** REQUIRED WORK **
Rewrite the entries below as a Markdown table with two columns, Number and Entry line, giving each nonblank line its own row with its sequence number and omitting blank lines.

** THE DATA **
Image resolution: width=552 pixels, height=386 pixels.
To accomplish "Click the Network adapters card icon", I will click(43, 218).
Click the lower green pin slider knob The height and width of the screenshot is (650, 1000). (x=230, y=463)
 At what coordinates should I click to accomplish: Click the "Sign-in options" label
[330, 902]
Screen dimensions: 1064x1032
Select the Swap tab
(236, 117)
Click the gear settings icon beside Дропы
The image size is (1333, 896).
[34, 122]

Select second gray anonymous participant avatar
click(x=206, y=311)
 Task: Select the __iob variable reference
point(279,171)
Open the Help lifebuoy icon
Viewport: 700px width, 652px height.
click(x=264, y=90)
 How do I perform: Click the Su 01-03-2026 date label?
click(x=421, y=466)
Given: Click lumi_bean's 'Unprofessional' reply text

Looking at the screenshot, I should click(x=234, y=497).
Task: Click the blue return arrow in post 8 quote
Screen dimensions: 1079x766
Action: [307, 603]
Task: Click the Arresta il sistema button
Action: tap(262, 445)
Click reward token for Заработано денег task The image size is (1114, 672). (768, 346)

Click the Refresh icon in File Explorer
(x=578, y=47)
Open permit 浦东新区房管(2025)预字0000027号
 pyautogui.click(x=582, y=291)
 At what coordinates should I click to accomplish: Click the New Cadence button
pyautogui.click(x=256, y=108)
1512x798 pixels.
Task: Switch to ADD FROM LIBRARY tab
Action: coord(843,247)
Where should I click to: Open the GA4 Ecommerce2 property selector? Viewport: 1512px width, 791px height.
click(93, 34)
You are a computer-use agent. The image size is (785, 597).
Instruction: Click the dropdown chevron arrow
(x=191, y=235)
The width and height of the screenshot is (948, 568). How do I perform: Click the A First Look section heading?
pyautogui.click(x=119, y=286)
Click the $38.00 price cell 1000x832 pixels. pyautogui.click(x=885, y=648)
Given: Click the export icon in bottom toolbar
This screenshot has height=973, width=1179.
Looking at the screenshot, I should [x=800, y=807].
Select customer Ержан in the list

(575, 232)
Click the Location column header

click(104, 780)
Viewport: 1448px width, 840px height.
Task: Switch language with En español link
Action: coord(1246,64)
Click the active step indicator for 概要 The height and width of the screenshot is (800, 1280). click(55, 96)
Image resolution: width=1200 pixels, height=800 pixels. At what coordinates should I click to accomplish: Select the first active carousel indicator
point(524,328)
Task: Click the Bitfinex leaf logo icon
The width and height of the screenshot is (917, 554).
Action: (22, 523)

** FULL RESPONSE **
| Number | Entry line |
|---|---|
| 1 | Image resolution: width=552 pixels, height=386 pixels. |
| 2 | To accomplish "Click the Network adapters card icon", I will click(43, 218). |
| 3 | Click the lower green pin slider knob The height and width of the screenshot is (650, 1000). (x=230, y=463) |
| 4 |  At what coordinates should I click to accomplish: Click the "Sign-in options" label |
| 5 | [330, 902] |
| 6 | Screen dimensions: 1064x1032 |
| 7 | Select the Swap tab |
| 8 | (236, 117) |
| 9 | Click the gear settings icon beside Дропы |
| 10 | The image size is (1333, 896). |
| 11 | [34, 122] |
| 12 | Select second gray anonymous participant avatar |
| 13 | click(x=206, y=311) |
| 14 |  Task: Select the __iob variable reference |
| 15 | point(279,171) |
| 16 | Open the Help lifebuoy icon |
| 17 | Viewport: 700px width, 652px height. |
| 18 | click(x=264, y=90) |
| 19 |  How do I perform: Click the Su 01-03-2026 date label? |
| 20 | click(x=421, y=466) |
| 21 | Given: Click lumi_bean's 'Unprofessional' reply text |
| 22 | Looking at the screenshot, I should click(x=234, y=497). |
| 23 | Task: Click the blue return arrow in post 8 quote |
| 24 | Screen dimensions: 1079x766 |
| 25 | Action: [307, 603] |
| 26 | Task: Click the Arresta il sistema button |
| 27 | Action: tap(262, 445) |
| 28 | Click reward token for Заработано денег task The image size is (1114, 672). (768, 346) |
| 29 | Click the Refresh icon in File Explorer |
| 30 | (x=578, y=47) |
| 31 | Open permit 浦东新区房管(2025)预字0000027号 |
| 32 |  pyautogui.click(x=582, y=291) |
| 33 |  At what coordinates should I click to accomplish: Click the New Cadence button |
| 34 | pyautogui.click(x=256, y=108) |
| 35 | 1512x798 pixels. |
| 36 | Task: Switch to ADD FROM LIBRARY tab |
| 37 | Action: coord(843,247) |
| 38 | Where should I click to: Open the GA4 Ecommerce2 property selector? Viewport: 1512px width, 791px height. |
| 39 | click(93, 34) |
| 40 | You are a computer-use agent. The image size is (785, 597). |
| 41 | Instruction: Click the dropdown chevron arrow |
| 42 | (x=191, y=235) |
| 43 | The width and height of the screenshot is (948, 568). How do I perform: Click the A First Look section heading? |
| 44 | pyautogui.click(x=119, y=286) |
| 45 | Click the $38.00 price cell 1000x832 pixels. pyautogui.click(x=885, y=648) |
| 46 | Given: Click the export icon in bottom toolbar |
| 47 | This screenshot has height=973, width=1179. |
| 48 | Looking at the screenshot, I should [x=800, y=807]. |
| 49 | Select customer Ержан in the list |
| 50 | (575, 232) |
| 51 | Click the Location column header |
| 52 | click(104, 780) |
| 53 | Viewport: 1448px width, 840px height. |
| 54 | Task: Switch language with En español link |
| 55 | Action: coord(1246,64) |
| 56 | Click the active step indicator for 概要 The height and width of the screenshot is (800, 1280). click(55, 96) |
| 57 | Image resolution: width=1200 pixels, height=800 pixels. At what coordinates should I click to accomplish: Select the first active carousel indicator |
| 58 | point(524,328) |
| 59 | Task: Click the Bitfinex leaf logo icon |
| 60 | The width and height of the screenshot is (917, 554). |
| 61 | Action: (22, 523) |